Like ‘LOST,’ with its strangely intertwined coincidences, the little town seems to yield more layers all the time. LOST is also typified by people who were unknowingly tied together in surprising ways – and this place is doling that out as well.

"Spirit orbs" photographed by a ghost hunting group outside the basement of the Old Wheeler Hotel.

Laszlo said a few years after starting the Old Wheeler Hotel, his family discovered a distant family member had spent time in that building already decades ago. His family is from other states, and somehow one ended up in this tiny little place that most Oregonians haven’t even heard of.

The list of these tales goes on as well.

Also like the island on LOST, there’s a lot of ghosts.

Nehalem Bay is comprised of Wheeler as well as the little towns of Nehalem and Manzanita – the latter is right on the beach. Each has their own little ghost tale or two, but Wheeler has the most.

The Old Wheeler Hotel is a standout, most notably its haunted beginnings. Laszlo said as he and has wife started refurbishing the dilapidated building into the glory it is now, the building seemed to be fighting them. For much of that year and a half, one oddball disaster after another set them back.

Then, one day, the building seemed to accept them and stop fighting them, and the remodeling went smoothly.

Meanwhile, there had already been rumors the building – once a clinic – was pretty haunted.
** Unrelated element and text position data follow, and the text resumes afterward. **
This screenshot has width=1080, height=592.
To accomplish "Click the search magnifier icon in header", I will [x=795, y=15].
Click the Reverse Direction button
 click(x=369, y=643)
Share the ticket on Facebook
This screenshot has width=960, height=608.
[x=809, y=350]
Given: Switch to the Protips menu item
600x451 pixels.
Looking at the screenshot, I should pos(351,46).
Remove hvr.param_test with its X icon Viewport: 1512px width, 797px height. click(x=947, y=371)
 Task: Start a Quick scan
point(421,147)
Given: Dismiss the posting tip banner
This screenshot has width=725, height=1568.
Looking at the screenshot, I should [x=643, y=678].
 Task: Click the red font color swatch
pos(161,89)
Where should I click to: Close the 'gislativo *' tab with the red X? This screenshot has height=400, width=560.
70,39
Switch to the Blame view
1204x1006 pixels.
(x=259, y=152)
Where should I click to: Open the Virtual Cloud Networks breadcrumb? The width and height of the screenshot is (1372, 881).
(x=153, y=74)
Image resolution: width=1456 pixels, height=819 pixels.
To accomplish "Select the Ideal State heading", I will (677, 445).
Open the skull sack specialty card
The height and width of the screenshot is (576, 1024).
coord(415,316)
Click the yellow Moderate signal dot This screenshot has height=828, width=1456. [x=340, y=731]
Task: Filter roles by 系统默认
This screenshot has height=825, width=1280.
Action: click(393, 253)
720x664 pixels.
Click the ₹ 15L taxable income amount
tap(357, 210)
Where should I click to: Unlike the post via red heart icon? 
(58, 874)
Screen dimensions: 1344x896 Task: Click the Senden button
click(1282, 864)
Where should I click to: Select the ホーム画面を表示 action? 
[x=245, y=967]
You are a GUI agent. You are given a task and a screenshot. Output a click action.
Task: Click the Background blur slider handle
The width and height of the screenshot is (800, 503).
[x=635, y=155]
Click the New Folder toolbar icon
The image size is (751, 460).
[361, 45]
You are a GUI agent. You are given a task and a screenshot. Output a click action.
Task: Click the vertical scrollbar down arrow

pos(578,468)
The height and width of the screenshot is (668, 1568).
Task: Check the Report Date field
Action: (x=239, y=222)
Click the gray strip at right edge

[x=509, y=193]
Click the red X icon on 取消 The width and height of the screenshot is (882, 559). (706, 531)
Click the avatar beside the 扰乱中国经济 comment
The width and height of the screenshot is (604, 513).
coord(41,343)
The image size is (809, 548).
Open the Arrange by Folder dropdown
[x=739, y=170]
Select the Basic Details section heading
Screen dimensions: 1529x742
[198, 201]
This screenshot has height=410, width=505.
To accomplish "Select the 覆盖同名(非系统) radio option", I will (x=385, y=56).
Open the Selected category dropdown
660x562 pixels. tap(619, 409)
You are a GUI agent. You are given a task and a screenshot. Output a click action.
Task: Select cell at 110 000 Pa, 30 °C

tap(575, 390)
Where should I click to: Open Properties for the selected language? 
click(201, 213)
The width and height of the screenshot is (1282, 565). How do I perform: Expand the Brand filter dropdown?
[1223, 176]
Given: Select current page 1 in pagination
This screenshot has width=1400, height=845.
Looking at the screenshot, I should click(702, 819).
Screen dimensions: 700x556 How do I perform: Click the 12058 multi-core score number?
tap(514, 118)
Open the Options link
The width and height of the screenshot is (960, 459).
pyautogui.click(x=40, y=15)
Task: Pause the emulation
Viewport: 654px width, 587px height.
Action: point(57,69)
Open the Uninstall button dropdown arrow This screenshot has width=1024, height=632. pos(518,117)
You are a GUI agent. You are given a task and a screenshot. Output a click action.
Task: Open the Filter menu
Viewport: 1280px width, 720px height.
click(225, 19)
In fact, local business owner Amy Dunlap said the structure was sold to the Laszlo’s by her mother years ago. But Amy would not go in the building.

The stage at the nearby winery is said to be inhabited by something otherwordly.

Later, more than one group of ghost hunter has wandered through the hotel. One caught pictures of what may be “spirit orbs” outside the hotel’s basement.

The local wateringhole The Sea Shack has rumors of hauntings. At the very northern end of Wheeler, a woman got the permits to have her own home burned down in the 90’s, saying it was haunted by children of native tribes.

On the outskirts of town, the Nehalem Bay Winery has abundance of spooky tales as well, cajoling two groups of ghost hunters. One group said they encountered the spirit of a young girl playing in the place, happy to carouse by herself there in the afterlife.